# Dataset:
****************************************

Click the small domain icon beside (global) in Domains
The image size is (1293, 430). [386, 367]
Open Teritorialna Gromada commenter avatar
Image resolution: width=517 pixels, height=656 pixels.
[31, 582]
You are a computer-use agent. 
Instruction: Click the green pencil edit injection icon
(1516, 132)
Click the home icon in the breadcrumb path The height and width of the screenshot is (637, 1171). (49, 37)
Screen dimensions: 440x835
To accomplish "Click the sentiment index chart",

****************************************

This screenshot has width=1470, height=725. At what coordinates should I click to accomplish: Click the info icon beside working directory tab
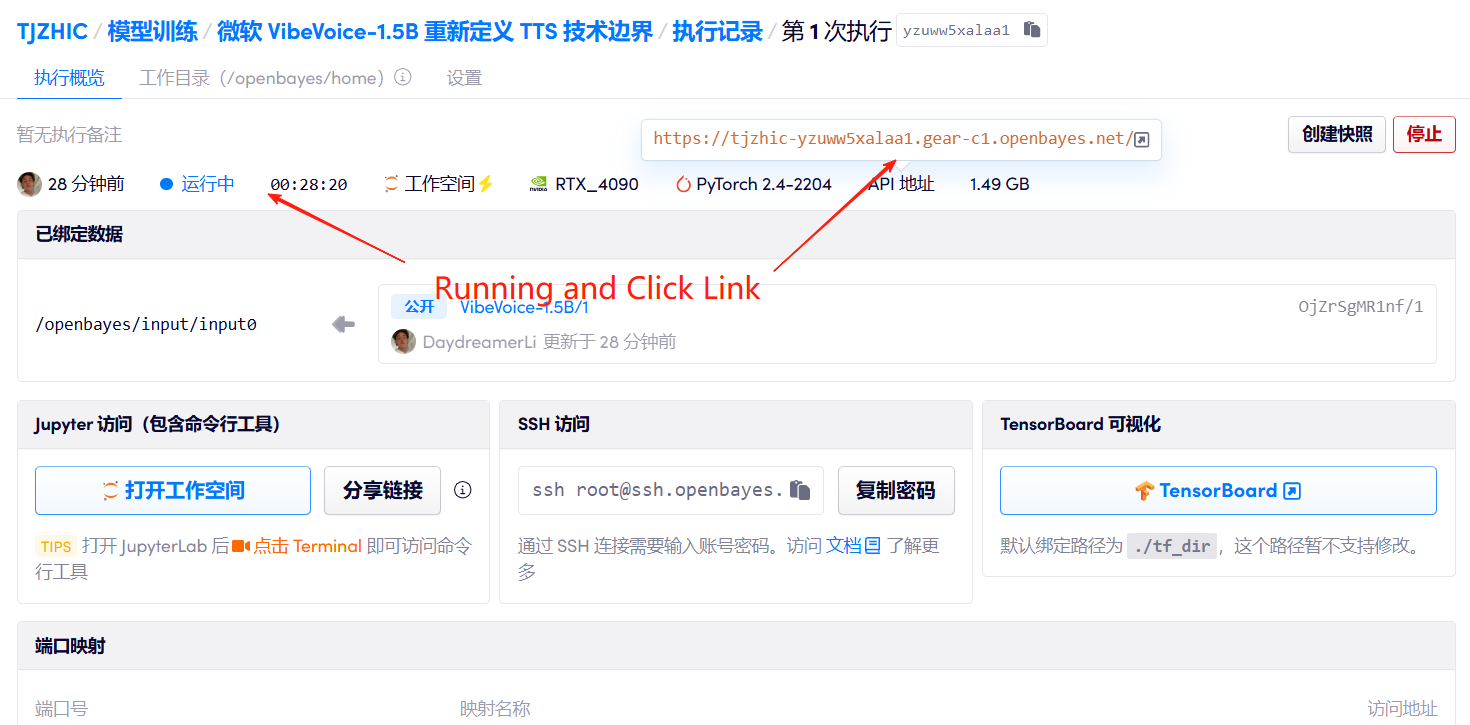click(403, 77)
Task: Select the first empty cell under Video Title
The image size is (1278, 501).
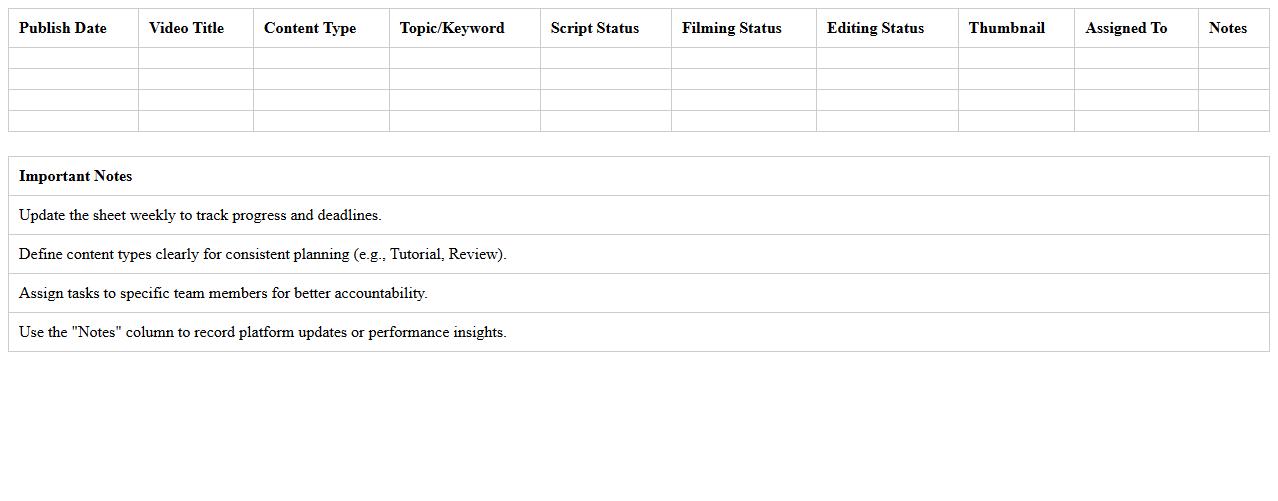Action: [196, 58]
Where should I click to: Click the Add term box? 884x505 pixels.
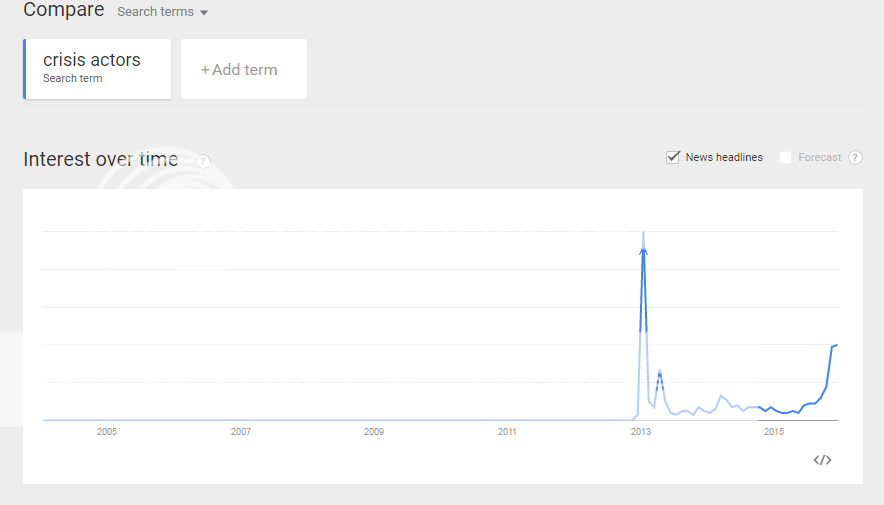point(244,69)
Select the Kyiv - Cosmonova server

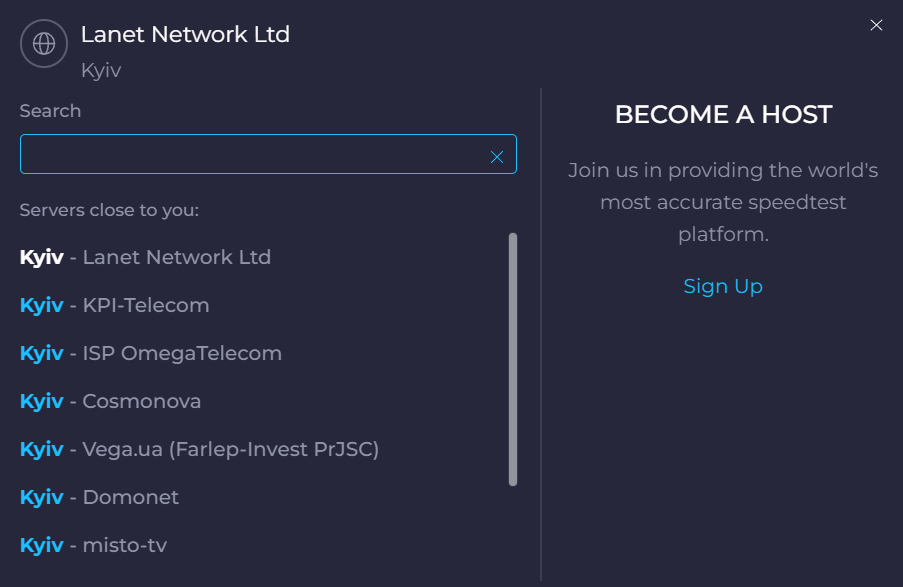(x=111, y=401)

****************************************

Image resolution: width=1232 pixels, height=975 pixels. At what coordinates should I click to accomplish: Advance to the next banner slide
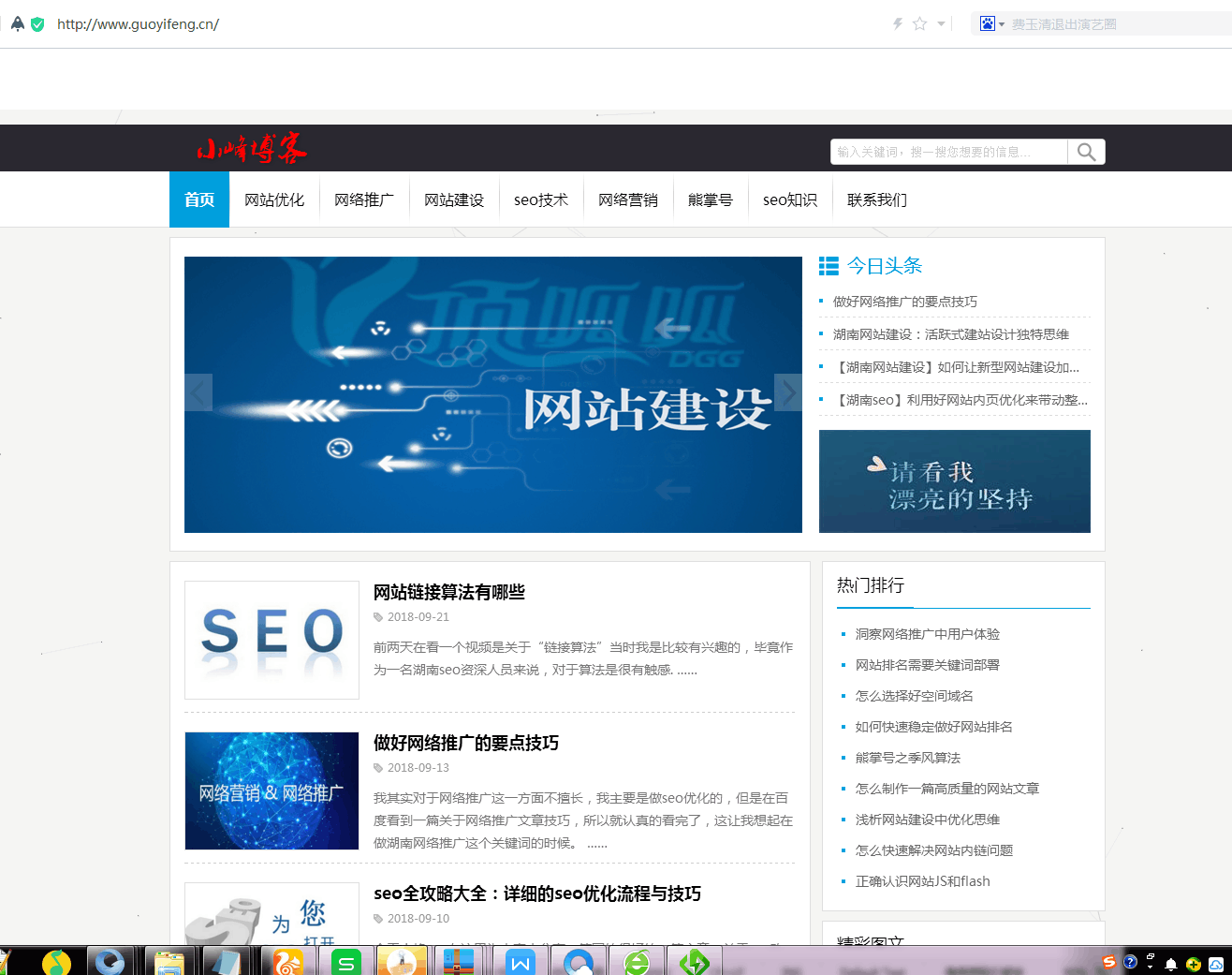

****************************************

# Assignment:
Here the job is to set down exactly the lines of the material above that fall between the one with "You are a computer-use agent." and the one with "the sentiment index", inclusive, and nothing beyond them.

# Reply:
You are a computer-use agent. 
Instruction: Click the green pencil edit injection icon
(1516, 132)
Click the home icon in the breadcrumb path The height and width of the screenshot is (637, 1171). (49, 37)
Screen dimensions: 440x835
To accomplish "Click the sentiment index chart",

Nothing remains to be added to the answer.